Stored data:
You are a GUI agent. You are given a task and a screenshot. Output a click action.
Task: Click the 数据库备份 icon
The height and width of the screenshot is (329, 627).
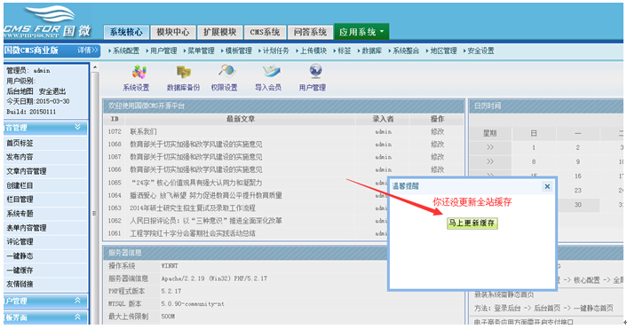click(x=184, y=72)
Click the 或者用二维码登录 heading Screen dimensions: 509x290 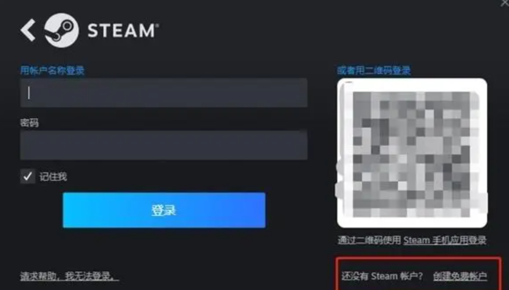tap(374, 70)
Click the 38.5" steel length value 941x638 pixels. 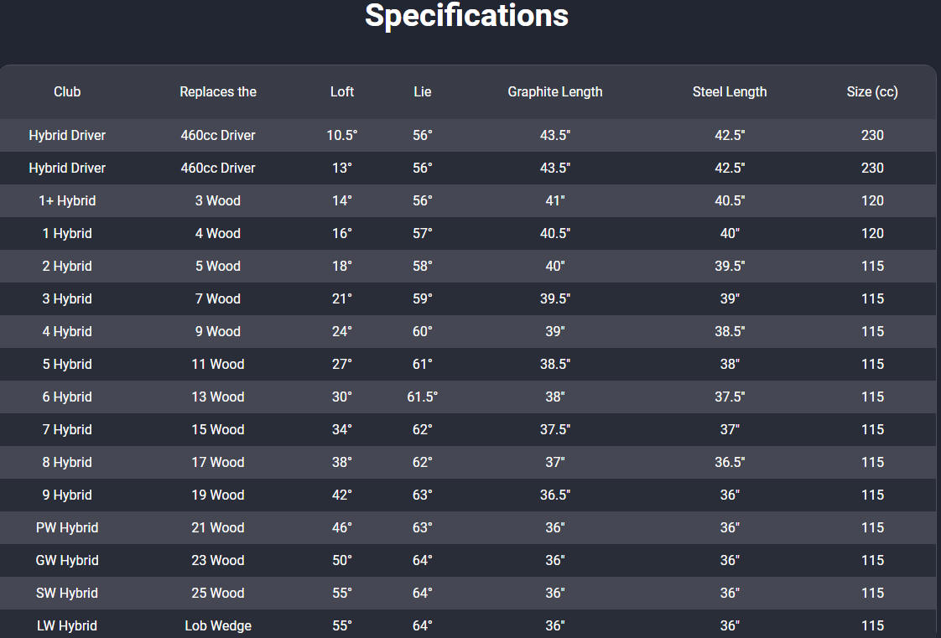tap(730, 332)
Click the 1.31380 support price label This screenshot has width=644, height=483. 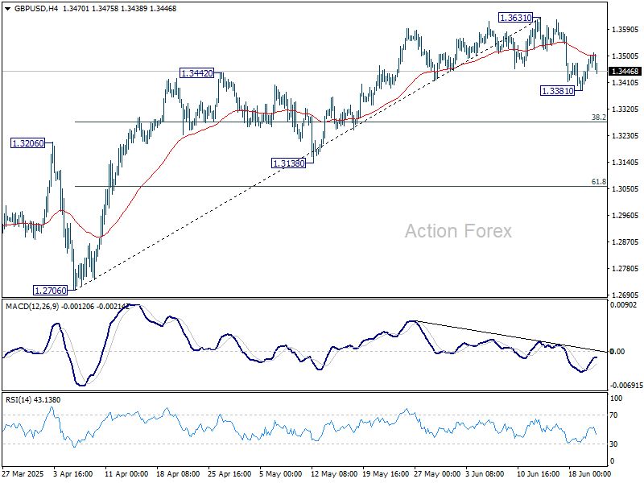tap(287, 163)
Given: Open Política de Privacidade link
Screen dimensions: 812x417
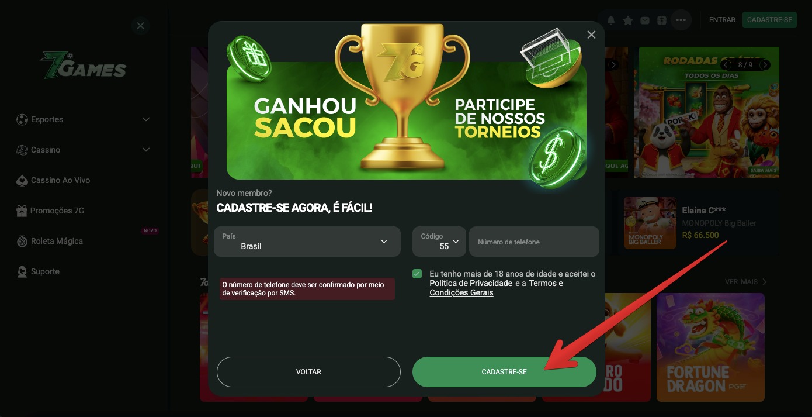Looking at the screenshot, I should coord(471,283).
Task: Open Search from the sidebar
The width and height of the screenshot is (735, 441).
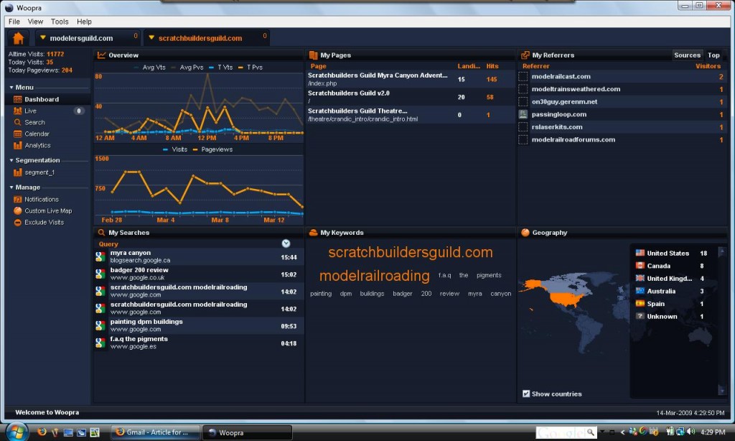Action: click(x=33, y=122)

#### PROBLEM DETAILS:
Using the records above, copy exactly and only the lines from the line with "Task: Open Search from the sidebar" through the end, both included; leave every picture out.

#### SOLUTION FOR THIS EXERCISE:
Task: Open Search from the sidebar
The width and height of the screenshot is (735, 441).
Action: click(x=33, y=122)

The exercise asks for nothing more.